Wikimedia Germany has just announced the Wikidata Embedding project, a new database that makes it easier for AI models to access and understand Wikipedia's rich knowledge base.
The system applies vector-based grammatical search, a technique that helps computers identify the meaning and relationships between words, for nearly 120 million entries on Wikipedia and related platforms.
The project also integrates the Model ConceptCP (MCP), a standard that helps AI systems communicate directly with data sources.
As a result, large language models (LLM) can perform natural language queries, improving the ability to collect and use accurate information from Wikipedia.
The project is being implemented by Wikimedia Germany, in collaboration with Jina.AI and Data Stax, a real-time training data company owned by IBM.
Previously, Wikidata only supported keyword search and SPARQL queries, limiting the exploitation capability of AI.
The new system works well with models of increasing traceability (RAG) data creation, helping AI gather external information and build knowledge based on data that has been verified by the Wikipedia editor.
The data is also structured to provide language context, for example, queries from scientific houses will return to the list of famous nuclear scientists, researchers who have worked at Bell Labs, translations into multiple languages, licensed images, and related concepts such as lecturers or researcher houses.
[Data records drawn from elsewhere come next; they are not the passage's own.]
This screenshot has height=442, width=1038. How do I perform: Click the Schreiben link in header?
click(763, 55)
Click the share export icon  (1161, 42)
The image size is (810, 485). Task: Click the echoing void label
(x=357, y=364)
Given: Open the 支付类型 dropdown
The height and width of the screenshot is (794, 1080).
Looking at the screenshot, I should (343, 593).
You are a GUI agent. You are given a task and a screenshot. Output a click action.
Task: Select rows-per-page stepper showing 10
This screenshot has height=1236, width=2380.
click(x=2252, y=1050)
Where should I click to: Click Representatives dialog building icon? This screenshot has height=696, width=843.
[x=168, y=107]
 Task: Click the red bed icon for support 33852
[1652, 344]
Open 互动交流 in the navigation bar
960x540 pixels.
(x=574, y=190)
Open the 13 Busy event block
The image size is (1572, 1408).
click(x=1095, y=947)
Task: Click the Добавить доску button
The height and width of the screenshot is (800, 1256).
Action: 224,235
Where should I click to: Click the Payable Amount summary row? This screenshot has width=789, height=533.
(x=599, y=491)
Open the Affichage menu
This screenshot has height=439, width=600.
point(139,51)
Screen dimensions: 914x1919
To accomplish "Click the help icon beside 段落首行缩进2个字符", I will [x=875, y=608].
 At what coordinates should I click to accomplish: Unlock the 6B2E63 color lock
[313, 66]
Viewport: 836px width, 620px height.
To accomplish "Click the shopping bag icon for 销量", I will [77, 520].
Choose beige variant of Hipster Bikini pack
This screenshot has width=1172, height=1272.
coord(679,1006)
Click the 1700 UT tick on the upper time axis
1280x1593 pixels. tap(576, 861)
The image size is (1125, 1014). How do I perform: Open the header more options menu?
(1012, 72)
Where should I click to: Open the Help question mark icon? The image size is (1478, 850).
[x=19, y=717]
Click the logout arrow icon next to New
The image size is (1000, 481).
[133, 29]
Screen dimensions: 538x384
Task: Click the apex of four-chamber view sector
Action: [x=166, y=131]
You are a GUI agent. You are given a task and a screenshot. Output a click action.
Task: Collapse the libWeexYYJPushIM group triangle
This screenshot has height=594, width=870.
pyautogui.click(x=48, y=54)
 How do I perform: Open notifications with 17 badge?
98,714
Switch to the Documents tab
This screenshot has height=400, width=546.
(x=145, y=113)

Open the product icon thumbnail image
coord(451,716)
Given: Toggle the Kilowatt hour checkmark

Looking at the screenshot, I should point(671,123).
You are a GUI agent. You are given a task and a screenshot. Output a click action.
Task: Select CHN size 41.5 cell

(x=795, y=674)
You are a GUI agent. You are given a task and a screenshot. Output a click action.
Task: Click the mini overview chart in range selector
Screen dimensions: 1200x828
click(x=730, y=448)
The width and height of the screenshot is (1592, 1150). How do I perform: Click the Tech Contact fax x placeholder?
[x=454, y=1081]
This database can be accessed publicly on toolforge, and Wikidata will hold an online workshop for developers on October 9.
The project came into play in the context that AI developers are looking for high-quality data sources to refine the model.
With the increasing complexity of the AI training system, the need for reliable data is even more urgent, especially when Wikipedia provides more accurate information than large du lieu collections such as Common Crawl.
Philippe Saade, Wikidata's AI project manager, emphasized the project's independence and collaboration: " Strong AI does not necessarily have to be controlled by a small group of companies. It can be open, collaborative and serve everyone.